Já o FC Porto, que continuava a assumir as despesas da partida, tentava sem sucesso ultrapassar a defensiva verde e branca: aos 55’, William Gomes conduziu da direita para dentro e rematou desenquadrado; aos 59’, também o recém-entrado Alan Varela tentou a sorte de longe, mas sem direcção. Já aos 65’, e com os anfitriões a crescer, foi Ousmane Diomande a dar ‘o corpo às balas’ e a evitar, com mais um grande corte, o golo azul e branco.

O Sporting CP respondeu aos 67 minutos, numa boa jogada de Francisco Trincão desviada pela linha de fundo, e três minutos depois foram os dragões a causar frisson: Oskar Pietuszewski embalou e serviu Victor Froholdt ao segundo poste, mas o jogador do FC Porto, no coração da grande área, não chegou à bola.

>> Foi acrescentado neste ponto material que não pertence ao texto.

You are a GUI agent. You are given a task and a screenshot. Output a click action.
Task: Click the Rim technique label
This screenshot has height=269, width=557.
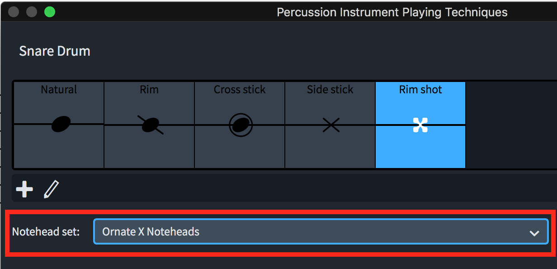[x=149, y=90]
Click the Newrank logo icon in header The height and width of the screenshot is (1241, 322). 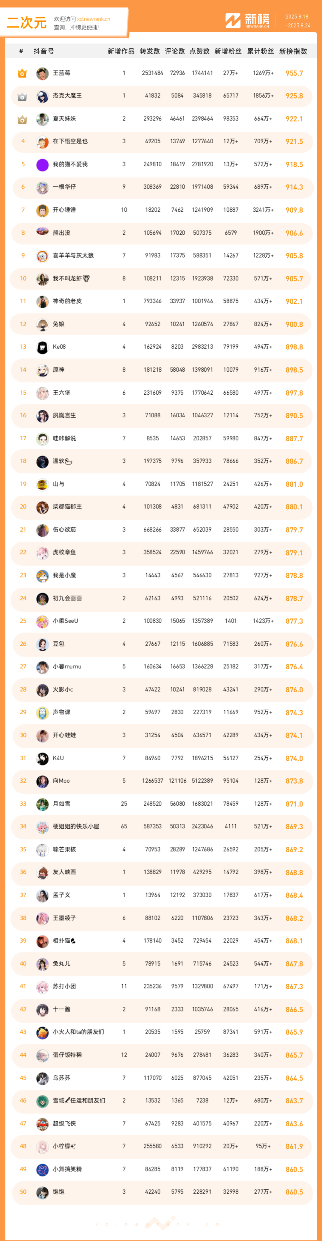233,21
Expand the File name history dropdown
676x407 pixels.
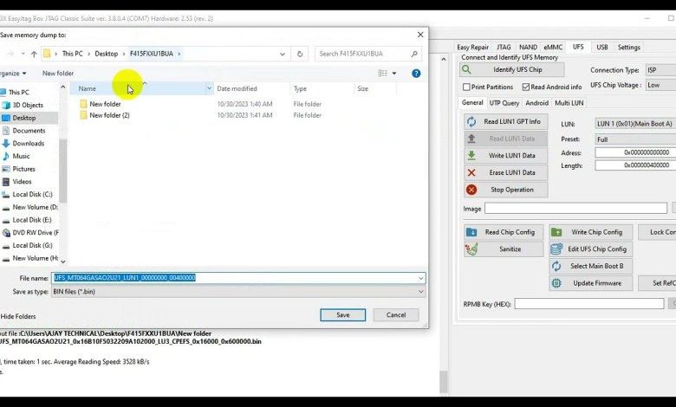420,278
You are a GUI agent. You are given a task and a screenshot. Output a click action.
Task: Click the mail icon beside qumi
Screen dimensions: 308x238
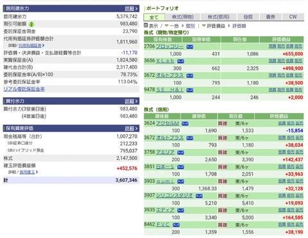[180, 181]
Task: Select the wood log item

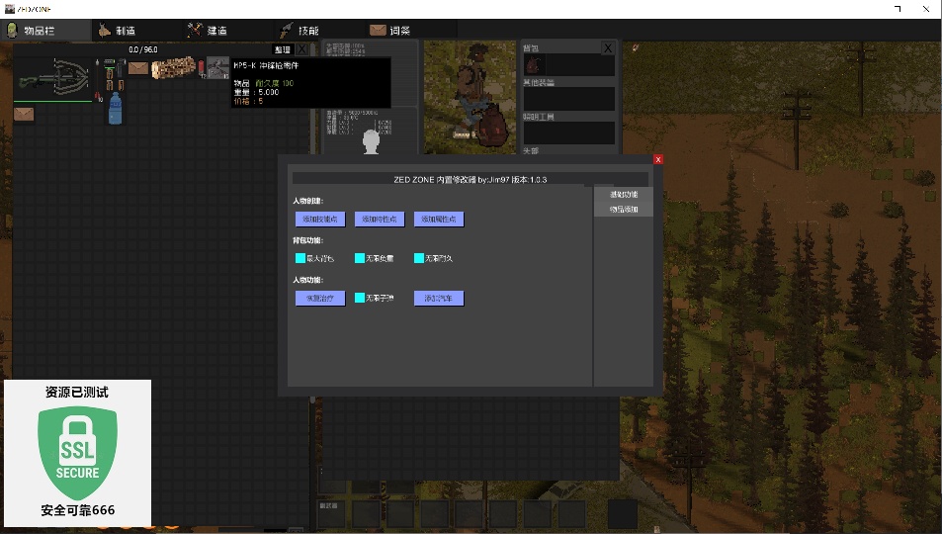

Muito desgastados fisicamente, os bravos Leões iam segurando o nulo no marcador quando, aos 79 minutos, Rui Borges promoveu uma tripla substituição para refrescar a equipa e ‘fazer frente’ às alterações promovidas, instantes antes, pelo banco portista: Pedro Gonçalves, Ricardo Mangas e o regressado Luís Guilherme renderam assim os esgotados Geovany Quenda, Francisco Trincão e o também tocado Maxi Araújo.



O Sporting CP - com os adeptos Leoninos a fazer-se ouvir alto e a bom som -, entrou para os últimos minutos do jogo consciente da necessidade de bem-defender e foi isso que foi fazendo, com excepção para um lance aos 82’, quando Terem Moffi apareceu nas alturas e cabeceou ao lado da baliza de Rui Silva.

A um minuto do final do tempo regulamentar, e após a análise do vídeo-árbitro, Alan Varela foi expulso por rasteirar Luis Suárez “com força excessiva”, e, no segundo de nove minutos de compensação, foi outro Luís, o Guilherme, quem teve nos pés a oportunidade de sentenciar a partida. Isolado perante Diogo Costa, o ala verde e branco permitiu a defesa ao internacional português e a indefinição prolongou-se até ao apito final, mas o Sporting CP conseguiu mesmo segurar a vantagem que trazia de Alvalade e garantir a qualificação para a final da prova rainha.

Sporting CP: Rui Silva [GR], Eduardo Quaresma, Ousmane Diomande, Gonçalo Inácio (Zeno Debast, 10’), Maxi Araújo (Ricardo Mangas, 79’), Morten Hjulmand [C] (Daniel Bragança, 50’), Hidemasa Morita, Francisco Trincão (Luís Guilherme, 79’), Geny Catamo, Luis Suárez e Geovany Quenda (Pedro Gonçalves, 79’). Treinador: Rui Borges. Disciplina: cartão amarelo para Morten Hjulmand (34’), Rui Silva (83’), Ricardo Mangas (90+6’).